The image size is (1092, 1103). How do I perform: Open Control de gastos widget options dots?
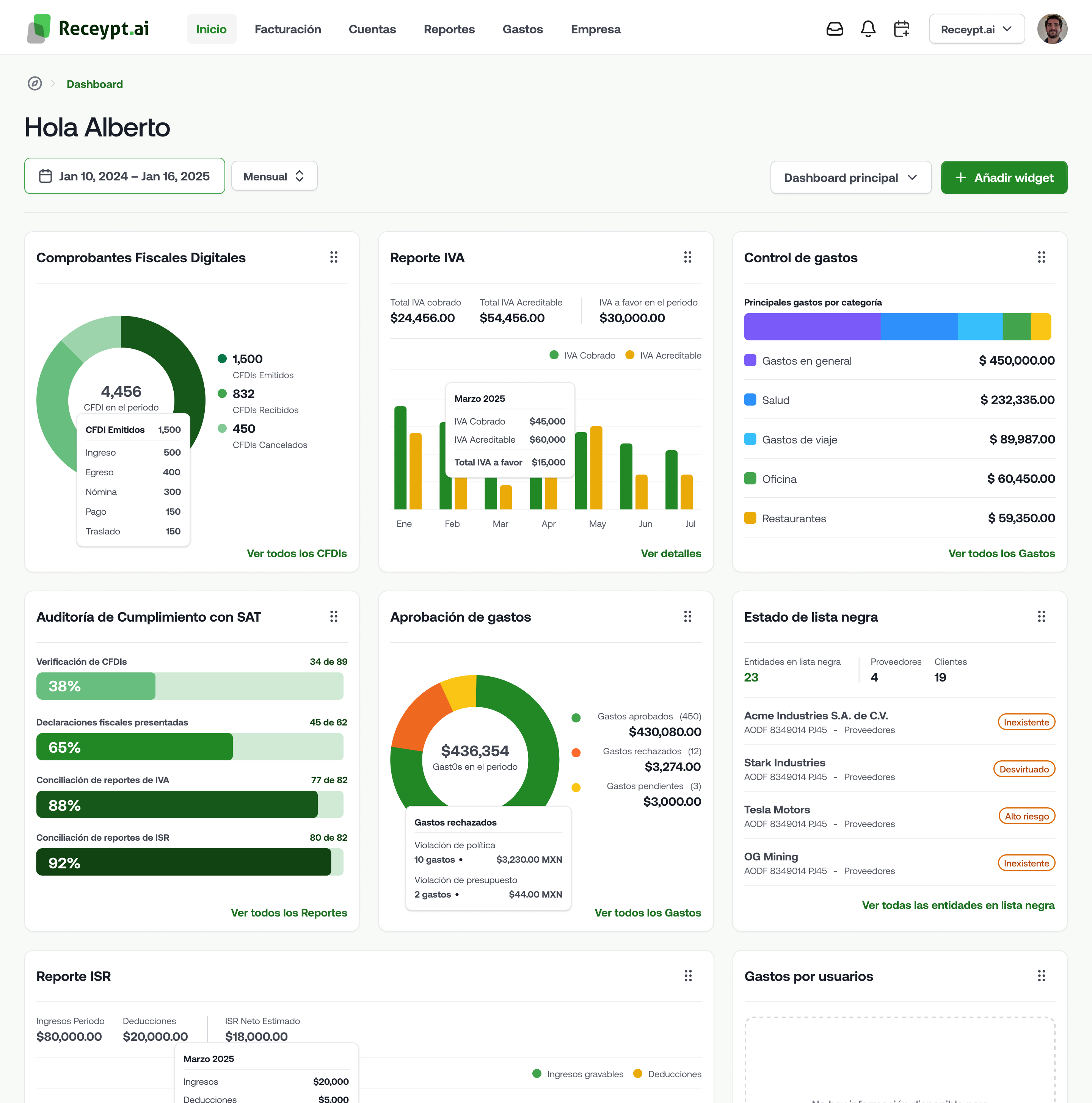click(1041, 257)
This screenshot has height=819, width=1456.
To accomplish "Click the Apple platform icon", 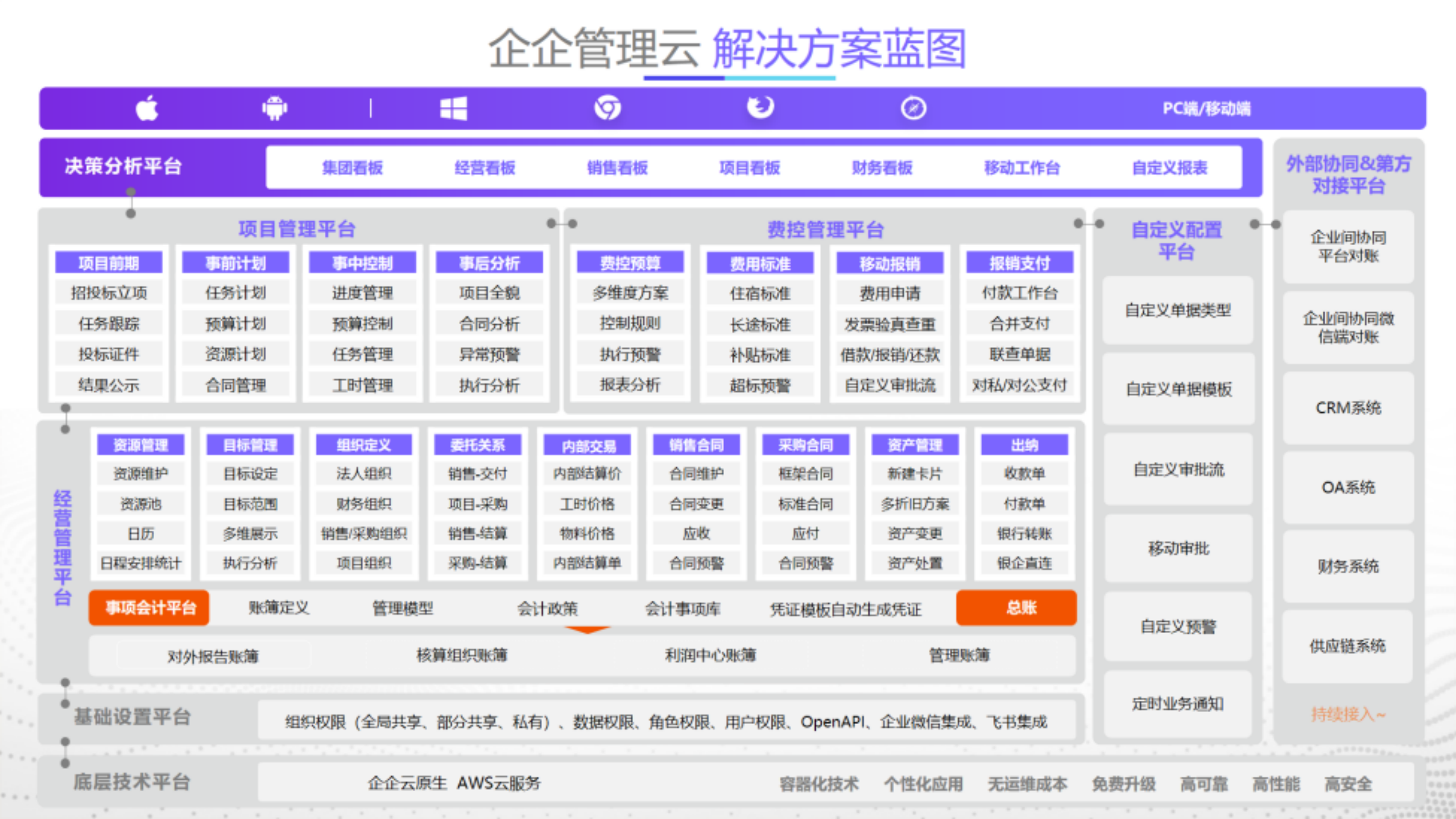I will [x=147, y=108].
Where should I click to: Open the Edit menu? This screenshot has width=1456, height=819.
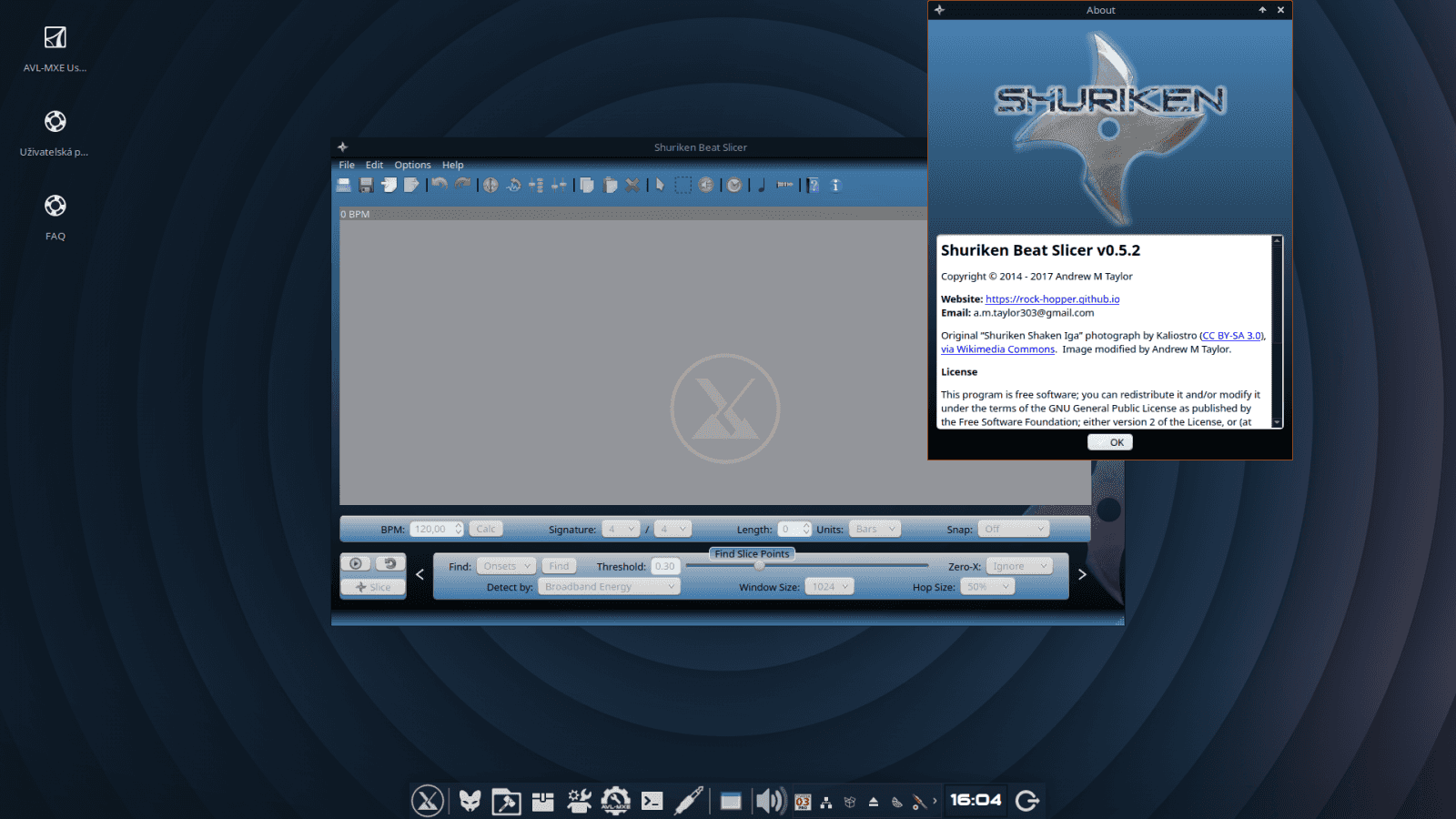coord(373,165)
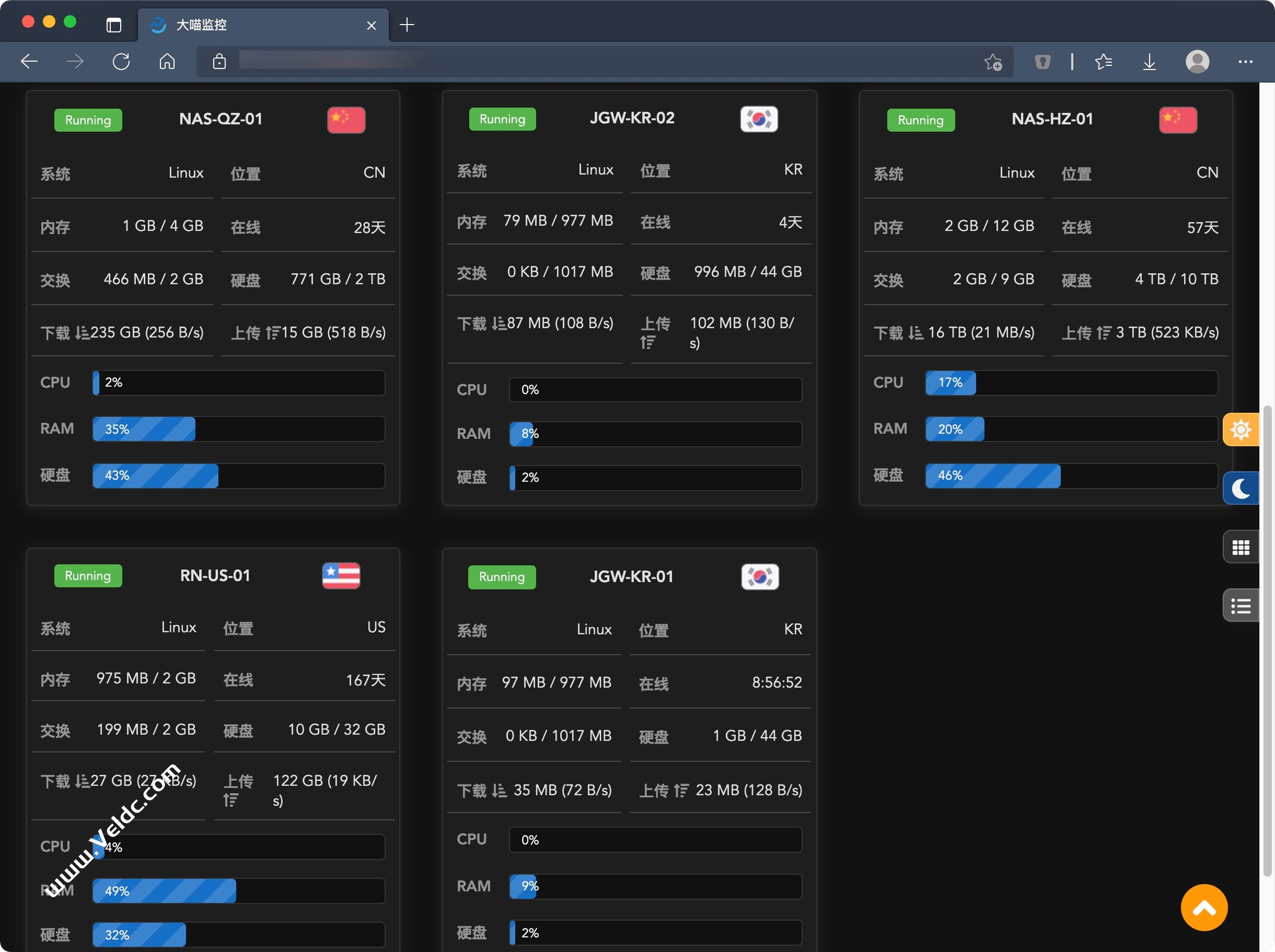
Task: Click the browser refresh icon
Action: pos(121,61)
■ ■ ■ ■ ■ ■ ■
> **TASK STATEMENT**: Produce an exact copy of the lines from the line containing "Where should I" to the end of the material, both ends included, and omit every picture.

> **RESULT BELOW**:
Where should I click to: Open the Edit menu? This screenshot has width=1456, height=819.
coord(373,165)
Task: Click the browser refresh icon
Action: pos(121,61)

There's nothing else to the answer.